== WORK REQUIRED ==
Two lines below mark the span: the one containing "This screenshot has height=478, width=800." and the one containing "Task: Click the Update button". Set down both, plus every line between, exactly as they stand, and nothing else.

== INPUT FOR THIS TASK ==
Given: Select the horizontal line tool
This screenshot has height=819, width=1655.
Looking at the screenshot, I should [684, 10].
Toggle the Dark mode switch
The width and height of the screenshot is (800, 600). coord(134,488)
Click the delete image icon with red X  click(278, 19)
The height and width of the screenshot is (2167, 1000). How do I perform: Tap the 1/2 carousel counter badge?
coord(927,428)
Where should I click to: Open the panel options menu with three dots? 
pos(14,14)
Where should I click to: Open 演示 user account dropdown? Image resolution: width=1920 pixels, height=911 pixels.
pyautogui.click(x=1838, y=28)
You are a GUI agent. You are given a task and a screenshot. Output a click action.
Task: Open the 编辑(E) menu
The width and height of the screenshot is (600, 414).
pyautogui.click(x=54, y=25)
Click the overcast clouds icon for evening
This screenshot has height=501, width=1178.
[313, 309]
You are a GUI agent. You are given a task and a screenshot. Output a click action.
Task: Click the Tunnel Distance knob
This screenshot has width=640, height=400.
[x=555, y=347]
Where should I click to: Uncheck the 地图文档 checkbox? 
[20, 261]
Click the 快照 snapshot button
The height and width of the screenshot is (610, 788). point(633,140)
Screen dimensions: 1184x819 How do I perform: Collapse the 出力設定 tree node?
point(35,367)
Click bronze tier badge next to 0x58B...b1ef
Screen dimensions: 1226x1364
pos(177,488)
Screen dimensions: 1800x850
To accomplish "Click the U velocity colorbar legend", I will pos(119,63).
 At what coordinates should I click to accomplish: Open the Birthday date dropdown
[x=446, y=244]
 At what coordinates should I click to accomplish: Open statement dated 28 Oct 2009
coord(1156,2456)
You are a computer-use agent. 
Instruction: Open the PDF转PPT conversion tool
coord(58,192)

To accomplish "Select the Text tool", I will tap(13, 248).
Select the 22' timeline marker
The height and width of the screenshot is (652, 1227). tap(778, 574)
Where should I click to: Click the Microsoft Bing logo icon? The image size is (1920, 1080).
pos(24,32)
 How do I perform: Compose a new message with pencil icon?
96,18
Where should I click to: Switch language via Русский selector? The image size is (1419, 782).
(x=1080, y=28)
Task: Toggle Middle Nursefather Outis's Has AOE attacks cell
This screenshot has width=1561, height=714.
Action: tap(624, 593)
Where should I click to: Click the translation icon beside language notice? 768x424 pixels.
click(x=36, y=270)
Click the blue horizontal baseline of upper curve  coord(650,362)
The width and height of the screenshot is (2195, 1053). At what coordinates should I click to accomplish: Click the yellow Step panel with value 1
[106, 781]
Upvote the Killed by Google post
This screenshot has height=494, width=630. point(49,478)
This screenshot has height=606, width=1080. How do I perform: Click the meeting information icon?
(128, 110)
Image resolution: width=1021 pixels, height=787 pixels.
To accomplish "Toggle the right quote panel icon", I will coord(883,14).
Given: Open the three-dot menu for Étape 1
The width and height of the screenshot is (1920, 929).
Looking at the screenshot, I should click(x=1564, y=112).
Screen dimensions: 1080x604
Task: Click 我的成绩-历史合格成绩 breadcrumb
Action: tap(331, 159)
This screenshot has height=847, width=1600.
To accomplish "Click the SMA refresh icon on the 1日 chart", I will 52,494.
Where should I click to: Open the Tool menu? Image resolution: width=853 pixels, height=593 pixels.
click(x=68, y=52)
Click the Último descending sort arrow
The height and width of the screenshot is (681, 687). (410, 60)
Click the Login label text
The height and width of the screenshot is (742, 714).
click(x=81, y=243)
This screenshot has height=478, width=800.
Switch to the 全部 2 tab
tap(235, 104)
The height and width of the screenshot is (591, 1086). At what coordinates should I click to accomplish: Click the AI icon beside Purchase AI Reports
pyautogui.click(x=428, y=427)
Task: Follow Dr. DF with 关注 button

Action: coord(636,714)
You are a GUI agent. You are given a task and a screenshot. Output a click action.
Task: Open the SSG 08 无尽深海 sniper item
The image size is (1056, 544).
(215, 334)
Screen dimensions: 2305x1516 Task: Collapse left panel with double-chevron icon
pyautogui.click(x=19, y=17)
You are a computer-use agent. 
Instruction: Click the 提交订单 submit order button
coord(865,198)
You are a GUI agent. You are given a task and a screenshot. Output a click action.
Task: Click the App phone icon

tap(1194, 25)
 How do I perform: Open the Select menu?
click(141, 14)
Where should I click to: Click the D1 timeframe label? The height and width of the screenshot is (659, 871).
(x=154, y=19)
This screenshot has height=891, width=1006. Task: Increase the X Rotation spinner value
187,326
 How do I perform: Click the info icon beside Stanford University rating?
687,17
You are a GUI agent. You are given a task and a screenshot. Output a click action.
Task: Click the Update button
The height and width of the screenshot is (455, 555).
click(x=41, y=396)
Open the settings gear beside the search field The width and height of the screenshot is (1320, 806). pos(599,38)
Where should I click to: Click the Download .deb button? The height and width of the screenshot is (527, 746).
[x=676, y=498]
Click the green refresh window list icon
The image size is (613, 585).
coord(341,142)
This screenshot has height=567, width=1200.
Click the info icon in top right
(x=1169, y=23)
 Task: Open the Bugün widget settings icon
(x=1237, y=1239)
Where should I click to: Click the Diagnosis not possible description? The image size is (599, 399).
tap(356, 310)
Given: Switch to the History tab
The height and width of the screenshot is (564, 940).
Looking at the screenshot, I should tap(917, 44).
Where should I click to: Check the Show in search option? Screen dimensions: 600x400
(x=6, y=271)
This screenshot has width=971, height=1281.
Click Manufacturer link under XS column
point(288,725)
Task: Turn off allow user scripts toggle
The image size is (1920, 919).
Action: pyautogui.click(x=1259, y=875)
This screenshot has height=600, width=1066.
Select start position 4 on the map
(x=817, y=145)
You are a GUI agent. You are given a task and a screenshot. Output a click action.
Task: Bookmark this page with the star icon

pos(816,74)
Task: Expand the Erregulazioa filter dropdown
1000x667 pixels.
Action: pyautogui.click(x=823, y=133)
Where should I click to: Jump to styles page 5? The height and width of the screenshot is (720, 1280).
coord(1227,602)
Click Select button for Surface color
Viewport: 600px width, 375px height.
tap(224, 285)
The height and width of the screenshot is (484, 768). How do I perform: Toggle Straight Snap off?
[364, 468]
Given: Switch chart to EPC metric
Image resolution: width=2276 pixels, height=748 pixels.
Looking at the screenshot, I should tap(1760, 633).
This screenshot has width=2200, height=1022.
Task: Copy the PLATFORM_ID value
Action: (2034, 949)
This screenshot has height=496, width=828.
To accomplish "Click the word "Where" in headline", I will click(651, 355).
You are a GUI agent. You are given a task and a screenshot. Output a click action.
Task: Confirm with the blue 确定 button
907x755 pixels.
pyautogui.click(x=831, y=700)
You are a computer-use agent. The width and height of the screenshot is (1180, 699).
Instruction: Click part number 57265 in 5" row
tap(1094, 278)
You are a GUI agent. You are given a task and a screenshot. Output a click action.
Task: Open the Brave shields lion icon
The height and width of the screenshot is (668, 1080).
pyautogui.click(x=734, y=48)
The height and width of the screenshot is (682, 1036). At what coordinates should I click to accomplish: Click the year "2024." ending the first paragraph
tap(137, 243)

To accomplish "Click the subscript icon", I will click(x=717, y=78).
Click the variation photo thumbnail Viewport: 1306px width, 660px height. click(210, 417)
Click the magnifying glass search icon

== ANSWER SECTION ==
This screenshot has height=478, width=800.
Switch to the 全部 2 tab
tap(235, 104)
The height and width of the screenshot is (591, 1086). At what coordinates should I click to accomplish: Click the AI icon beside Purchase AI Reports
pyautogui.click(x=428, y=427)
Task: Follow Dr. DF with 关注 button

Action: coord(636,714)
You are a GUI agent. You are given a task and a screenshot. Output a click action.
Task: Open the SSG 08 无尽深海 sniper item
The image size is (1056, 544).
(215, 334)
Screen dimensions: 2305x1516 Task: Collapse left panel with double-chevron icon
pyautogui.click(x=19, y=17)
You are a computer-use agent. 
Instruction: Click the 提交订单 submit order button
coord(865,198)
You are a GUI agent. You are given a task and a screenshot. Output a click action.
Task: Click the App phone icon

tap(1194, 25)
 How do I perform: Open the Select menu?
click(141, 14)
Where should I click to: Click the D1 timeframe label? The height and width of the screenshot is (659, 871).
(x=154, y=19)
This screenshot has height=891, width=1006. Task: Increase the X Rotation spinner value
187,326
 How do I perform: Click the info icon beside Stanford University rating?
687,17
You are a GUI agent. You are given a task and a screenshot. Output a click action.
Task: Click the Update button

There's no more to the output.